Word for word, restate the listing; omit the pictures.

The input:
★ ★ ★

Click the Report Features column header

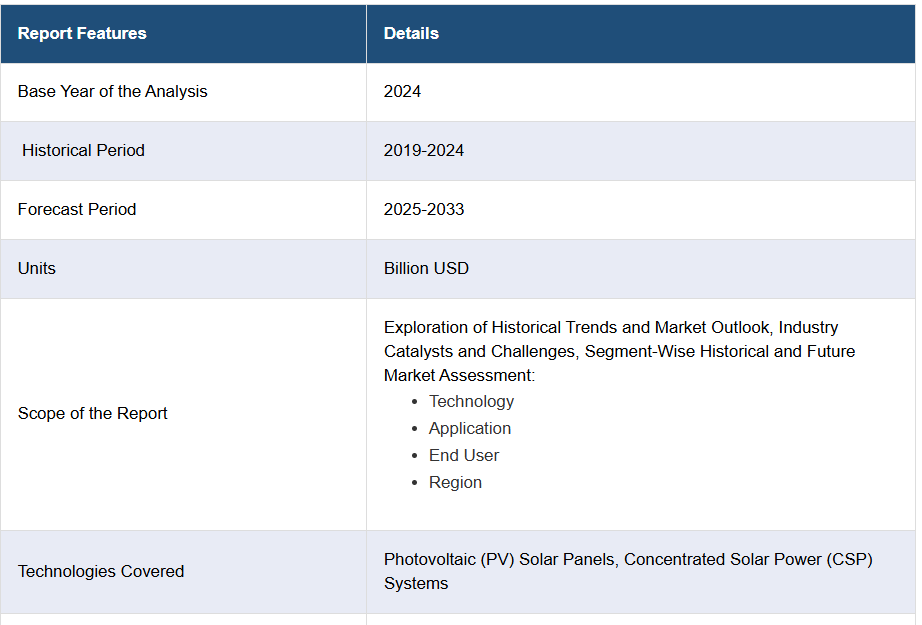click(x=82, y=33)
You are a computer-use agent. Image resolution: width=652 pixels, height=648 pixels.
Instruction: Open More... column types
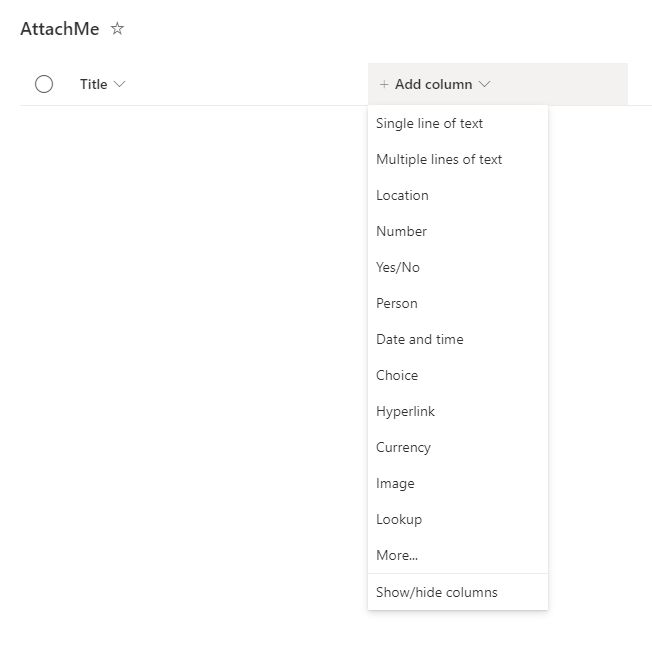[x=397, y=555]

★ ★ ★

Answer to this exercise:
Click the Report Features column header

click(x=82, y=33)
You are a computer-use agent. Image resolution: width=652 pixels, height=648 pixels.
Instruction: Open More... column types
[x=397, y=555]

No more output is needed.